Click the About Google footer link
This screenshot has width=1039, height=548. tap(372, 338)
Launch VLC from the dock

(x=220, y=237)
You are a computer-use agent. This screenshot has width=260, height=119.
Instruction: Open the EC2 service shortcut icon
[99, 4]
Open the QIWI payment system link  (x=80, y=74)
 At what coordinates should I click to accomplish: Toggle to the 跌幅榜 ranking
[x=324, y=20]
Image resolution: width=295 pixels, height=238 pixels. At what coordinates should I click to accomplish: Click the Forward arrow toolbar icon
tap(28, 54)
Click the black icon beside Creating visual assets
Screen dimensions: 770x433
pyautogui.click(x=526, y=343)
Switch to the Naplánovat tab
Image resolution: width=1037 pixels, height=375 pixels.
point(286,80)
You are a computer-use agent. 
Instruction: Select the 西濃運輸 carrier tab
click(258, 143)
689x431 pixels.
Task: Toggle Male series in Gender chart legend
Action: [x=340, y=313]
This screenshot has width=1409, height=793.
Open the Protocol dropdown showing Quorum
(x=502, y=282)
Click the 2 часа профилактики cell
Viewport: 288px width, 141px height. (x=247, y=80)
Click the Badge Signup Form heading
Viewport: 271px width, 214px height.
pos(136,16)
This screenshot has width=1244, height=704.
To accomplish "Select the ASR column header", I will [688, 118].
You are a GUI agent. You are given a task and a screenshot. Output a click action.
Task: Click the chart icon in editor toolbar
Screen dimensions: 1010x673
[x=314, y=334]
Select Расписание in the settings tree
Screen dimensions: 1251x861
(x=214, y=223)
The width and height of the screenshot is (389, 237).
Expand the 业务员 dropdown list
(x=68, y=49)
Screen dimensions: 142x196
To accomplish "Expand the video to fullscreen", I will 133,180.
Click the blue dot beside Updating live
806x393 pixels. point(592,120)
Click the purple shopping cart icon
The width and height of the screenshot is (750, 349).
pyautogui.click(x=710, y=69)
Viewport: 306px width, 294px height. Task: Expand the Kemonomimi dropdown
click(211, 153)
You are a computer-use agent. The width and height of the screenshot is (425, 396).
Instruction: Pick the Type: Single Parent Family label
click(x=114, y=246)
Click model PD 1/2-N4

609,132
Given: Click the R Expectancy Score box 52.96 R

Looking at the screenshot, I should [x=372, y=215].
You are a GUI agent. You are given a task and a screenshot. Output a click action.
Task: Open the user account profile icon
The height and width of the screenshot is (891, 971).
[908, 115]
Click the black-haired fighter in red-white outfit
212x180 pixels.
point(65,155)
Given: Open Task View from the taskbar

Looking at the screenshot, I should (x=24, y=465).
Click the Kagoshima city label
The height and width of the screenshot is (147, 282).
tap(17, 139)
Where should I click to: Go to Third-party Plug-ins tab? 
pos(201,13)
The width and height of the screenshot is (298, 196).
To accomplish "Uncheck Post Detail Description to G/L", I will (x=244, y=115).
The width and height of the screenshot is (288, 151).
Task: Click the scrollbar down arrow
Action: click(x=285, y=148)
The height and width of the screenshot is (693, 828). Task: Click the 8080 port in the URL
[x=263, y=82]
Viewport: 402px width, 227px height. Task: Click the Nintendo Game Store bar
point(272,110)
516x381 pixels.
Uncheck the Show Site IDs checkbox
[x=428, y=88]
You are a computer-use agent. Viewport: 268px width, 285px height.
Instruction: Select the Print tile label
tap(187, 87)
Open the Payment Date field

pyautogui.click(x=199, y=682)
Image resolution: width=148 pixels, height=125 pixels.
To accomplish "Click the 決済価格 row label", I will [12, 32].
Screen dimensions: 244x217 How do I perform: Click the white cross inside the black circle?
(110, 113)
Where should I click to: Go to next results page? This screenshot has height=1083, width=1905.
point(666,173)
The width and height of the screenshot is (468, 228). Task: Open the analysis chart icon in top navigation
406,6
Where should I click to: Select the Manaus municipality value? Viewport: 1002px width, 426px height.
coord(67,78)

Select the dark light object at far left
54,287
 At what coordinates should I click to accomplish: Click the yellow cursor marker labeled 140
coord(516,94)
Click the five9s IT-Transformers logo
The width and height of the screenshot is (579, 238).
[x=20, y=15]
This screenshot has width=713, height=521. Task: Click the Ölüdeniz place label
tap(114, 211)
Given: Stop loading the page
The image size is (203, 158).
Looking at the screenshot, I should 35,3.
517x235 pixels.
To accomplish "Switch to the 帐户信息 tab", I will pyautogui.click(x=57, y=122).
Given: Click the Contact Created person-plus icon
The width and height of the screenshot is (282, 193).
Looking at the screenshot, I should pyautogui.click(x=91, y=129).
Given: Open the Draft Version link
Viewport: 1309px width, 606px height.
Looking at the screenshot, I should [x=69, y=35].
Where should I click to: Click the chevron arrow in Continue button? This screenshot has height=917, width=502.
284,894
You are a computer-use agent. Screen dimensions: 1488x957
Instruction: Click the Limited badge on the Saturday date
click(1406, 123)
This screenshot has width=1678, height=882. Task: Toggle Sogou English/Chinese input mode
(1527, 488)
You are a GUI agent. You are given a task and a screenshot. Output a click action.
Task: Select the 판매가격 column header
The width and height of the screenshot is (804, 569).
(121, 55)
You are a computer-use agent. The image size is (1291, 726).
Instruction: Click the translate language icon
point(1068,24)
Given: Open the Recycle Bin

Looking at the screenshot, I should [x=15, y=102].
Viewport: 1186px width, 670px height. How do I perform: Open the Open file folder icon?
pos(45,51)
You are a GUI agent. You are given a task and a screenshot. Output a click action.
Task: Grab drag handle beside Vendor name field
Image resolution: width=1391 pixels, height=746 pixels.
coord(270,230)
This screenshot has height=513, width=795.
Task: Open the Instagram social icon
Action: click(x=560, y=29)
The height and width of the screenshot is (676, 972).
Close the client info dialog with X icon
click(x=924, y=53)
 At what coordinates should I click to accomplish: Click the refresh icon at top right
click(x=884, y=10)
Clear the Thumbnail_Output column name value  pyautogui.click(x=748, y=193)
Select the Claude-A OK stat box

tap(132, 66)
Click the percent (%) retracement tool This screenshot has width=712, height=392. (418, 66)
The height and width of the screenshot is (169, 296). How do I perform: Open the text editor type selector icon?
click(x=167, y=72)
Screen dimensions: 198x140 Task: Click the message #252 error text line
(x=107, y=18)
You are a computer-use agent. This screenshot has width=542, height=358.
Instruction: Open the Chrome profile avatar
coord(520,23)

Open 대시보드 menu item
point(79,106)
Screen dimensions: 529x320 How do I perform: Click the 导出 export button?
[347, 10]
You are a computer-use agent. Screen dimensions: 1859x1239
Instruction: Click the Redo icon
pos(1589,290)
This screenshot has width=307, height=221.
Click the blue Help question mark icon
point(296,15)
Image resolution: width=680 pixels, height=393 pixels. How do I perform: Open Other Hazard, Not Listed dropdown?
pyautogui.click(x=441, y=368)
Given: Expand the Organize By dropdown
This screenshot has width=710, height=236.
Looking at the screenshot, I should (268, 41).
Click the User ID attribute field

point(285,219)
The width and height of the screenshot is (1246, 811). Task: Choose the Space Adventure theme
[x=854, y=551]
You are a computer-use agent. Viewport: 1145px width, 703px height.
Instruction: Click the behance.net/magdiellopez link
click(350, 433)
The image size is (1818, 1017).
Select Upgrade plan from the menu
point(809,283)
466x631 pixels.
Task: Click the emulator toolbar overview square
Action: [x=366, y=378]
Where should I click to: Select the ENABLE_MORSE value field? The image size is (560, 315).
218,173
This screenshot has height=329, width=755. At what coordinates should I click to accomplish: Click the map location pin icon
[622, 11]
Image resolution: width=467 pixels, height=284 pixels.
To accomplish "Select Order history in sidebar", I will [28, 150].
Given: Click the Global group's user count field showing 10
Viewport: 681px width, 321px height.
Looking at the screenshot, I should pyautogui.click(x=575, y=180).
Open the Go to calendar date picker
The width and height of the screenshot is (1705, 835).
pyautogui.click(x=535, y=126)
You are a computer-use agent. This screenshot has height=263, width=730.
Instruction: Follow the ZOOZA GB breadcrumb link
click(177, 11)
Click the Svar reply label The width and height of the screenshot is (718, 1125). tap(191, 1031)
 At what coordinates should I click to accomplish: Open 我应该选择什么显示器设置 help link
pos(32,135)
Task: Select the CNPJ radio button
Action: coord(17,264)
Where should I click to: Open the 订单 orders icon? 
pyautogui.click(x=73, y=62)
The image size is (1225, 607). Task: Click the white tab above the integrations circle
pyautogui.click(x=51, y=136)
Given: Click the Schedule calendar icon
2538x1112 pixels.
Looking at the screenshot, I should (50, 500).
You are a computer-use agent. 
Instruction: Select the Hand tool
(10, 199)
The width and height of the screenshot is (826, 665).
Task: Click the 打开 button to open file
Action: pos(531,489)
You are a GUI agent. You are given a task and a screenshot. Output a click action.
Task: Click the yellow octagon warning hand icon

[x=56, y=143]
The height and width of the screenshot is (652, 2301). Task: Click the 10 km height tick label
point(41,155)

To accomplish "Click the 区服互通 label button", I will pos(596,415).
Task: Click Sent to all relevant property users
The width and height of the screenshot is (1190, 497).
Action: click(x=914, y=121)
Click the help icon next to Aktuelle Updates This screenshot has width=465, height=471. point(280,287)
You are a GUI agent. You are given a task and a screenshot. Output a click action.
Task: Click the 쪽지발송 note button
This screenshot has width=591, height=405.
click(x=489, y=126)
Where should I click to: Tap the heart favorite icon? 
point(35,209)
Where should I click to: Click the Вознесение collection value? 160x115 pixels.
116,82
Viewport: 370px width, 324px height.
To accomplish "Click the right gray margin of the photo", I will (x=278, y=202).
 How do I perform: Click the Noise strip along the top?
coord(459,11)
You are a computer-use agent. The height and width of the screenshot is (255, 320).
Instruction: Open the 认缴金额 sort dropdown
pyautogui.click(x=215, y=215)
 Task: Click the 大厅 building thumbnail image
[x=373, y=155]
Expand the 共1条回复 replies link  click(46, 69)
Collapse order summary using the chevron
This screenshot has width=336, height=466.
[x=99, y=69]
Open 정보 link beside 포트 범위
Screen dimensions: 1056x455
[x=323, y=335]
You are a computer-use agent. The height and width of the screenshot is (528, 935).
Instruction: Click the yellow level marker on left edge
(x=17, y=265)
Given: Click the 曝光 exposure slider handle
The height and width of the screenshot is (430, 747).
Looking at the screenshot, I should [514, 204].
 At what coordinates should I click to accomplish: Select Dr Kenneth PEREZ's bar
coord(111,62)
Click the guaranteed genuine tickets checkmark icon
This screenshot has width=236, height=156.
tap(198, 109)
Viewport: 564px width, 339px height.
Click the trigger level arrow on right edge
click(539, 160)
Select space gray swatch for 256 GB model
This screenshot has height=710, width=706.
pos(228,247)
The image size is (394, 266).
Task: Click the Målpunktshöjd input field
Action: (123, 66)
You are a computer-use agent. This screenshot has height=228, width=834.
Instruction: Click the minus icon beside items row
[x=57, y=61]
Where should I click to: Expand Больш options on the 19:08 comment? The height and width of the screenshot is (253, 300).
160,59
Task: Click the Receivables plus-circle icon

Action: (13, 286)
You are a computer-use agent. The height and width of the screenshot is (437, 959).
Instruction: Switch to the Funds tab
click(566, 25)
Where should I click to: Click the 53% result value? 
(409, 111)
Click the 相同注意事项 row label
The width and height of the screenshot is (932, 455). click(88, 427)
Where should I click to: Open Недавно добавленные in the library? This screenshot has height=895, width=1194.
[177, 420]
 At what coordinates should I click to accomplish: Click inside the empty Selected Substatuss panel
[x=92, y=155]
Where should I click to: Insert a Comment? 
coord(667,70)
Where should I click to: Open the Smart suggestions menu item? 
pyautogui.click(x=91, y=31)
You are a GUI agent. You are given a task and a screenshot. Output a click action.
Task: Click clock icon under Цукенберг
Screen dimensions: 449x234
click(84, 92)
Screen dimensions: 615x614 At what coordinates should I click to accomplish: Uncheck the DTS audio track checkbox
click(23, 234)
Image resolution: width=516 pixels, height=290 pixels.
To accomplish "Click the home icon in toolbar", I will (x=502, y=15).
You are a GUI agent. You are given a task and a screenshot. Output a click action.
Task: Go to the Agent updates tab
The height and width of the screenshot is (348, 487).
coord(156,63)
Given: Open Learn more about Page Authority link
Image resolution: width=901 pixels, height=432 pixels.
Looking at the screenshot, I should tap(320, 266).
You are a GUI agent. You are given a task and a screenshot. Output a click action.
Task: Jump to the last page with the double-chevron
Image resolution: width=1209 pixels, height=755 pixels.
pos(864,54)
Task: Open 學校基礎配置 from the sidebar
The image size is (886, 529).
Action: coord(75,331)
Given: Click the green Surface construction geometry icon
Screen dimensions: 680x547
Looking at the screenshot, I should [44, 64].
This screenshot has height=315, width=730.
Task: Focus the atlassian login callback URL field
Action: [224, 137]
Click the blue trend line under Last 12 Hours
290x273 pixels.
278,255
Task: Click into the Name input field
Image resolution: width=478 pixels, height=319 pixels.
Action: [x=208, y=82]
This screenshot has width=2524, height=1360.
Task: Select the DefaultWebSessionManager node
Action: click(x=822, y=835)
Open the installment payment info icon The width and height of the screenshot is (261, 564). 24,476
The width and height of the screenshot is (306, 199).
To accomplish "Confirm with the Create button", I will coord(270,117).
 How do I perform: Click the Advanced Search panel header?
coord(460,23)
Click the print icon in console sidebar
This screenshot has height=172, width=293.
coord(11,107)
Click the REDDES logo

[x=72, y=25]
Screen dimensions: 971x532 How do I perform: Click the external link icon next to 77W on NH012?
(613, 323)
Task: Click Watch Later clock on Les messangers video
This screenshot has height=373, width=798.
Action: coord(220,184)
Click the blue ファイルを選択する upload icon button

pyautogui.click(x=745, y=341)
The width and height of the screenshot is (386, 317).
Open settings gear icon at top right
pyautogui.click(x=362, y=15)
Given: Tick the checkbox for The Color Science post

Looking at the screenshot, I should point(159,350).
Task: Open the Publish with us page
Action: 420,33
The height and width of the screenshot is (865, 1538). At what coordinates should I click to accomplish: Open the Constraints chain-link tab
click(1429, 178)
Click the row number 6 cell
+++++
● **What to produce**
Copy out verbatim the lines of the material above, starting at the line that contains "Click the percent" and ending after the line that contains "pyautogui.click(x=535, y=126)".

● **Reply**
Click the percent (%) retracement tool This screenshot has width=712, height=392. (418, 66)
The height and width of the screenshot is (169, 296). How do I perform: Open the text editor type selector icon?
click(x=167, y=72)
Screen dimensions: 198x140 Task: Click the message #252 error text line
(x=107, y=18)
You are a computer-use agent. This screenshot has width=542, height=358.
Instruction: Open the Chrome profile avatar
coord(520,23)

Open 대시보드 menu item
point(79,106)
Screen dimensions: 529x320 How do I perform: Click the 导出 export button?
[347, 10]
You are a computer-use agent. Screen dimensions: 1859x1239
Instruction: Click the Redo icon
pos(1589,290)
This screenshot has width=307, height=221.
Click the blue Help question mark icon
point(296,15)
Image resolution: width=680 pixels, height=393 pixels. How do I perform: Open Other Hazard, Not Listed dropdown?
pyautogui.click(x=441, y=368)
Given: Expand the Organize By dropdown
This screenshot has width=710, height=236.
Looking at the screenshot, I should (268, 41).
Click the User ID attribute field

point(285,219)
The width and height of the screenshot is (1246, 811). Task: Choose the Space Adventure theme
[x=854, y=551]
You are a computer-use agent. Viewport: 1145px width, 703px height.
Instruction: Click the behance.net/magdiellopez link
click(350, 433)
The image size is (1818, 1017).
Select Upgrade plan from the menu
point(809,283)
466x631 pixels.
Task: Click the emulator toolbar overview square
Action: [x=366, y=378]
Where should I click to: Select the ENABLE_MORSE value field? The image size is (560, 315).
218,173
This screenshot has height=329, width=755. At what coordinates should I click to accomplish: Click the map location pin icon
[622, 11]
Image resolution: width=467 pixels, height=284 pixels.
To accomplish "Select Order history in sidebar", I will [28, 150].
Given: Click the Global group's user count field showing 10
Viewport: 681px width, 321px height.
Looking at the screenshot, I should pyautogui.click(x=575, y=180).
Open the Go to calendar date picker
The width and height of the screenshot is (1705, 835).
pyautogui.click(x=535, y=126)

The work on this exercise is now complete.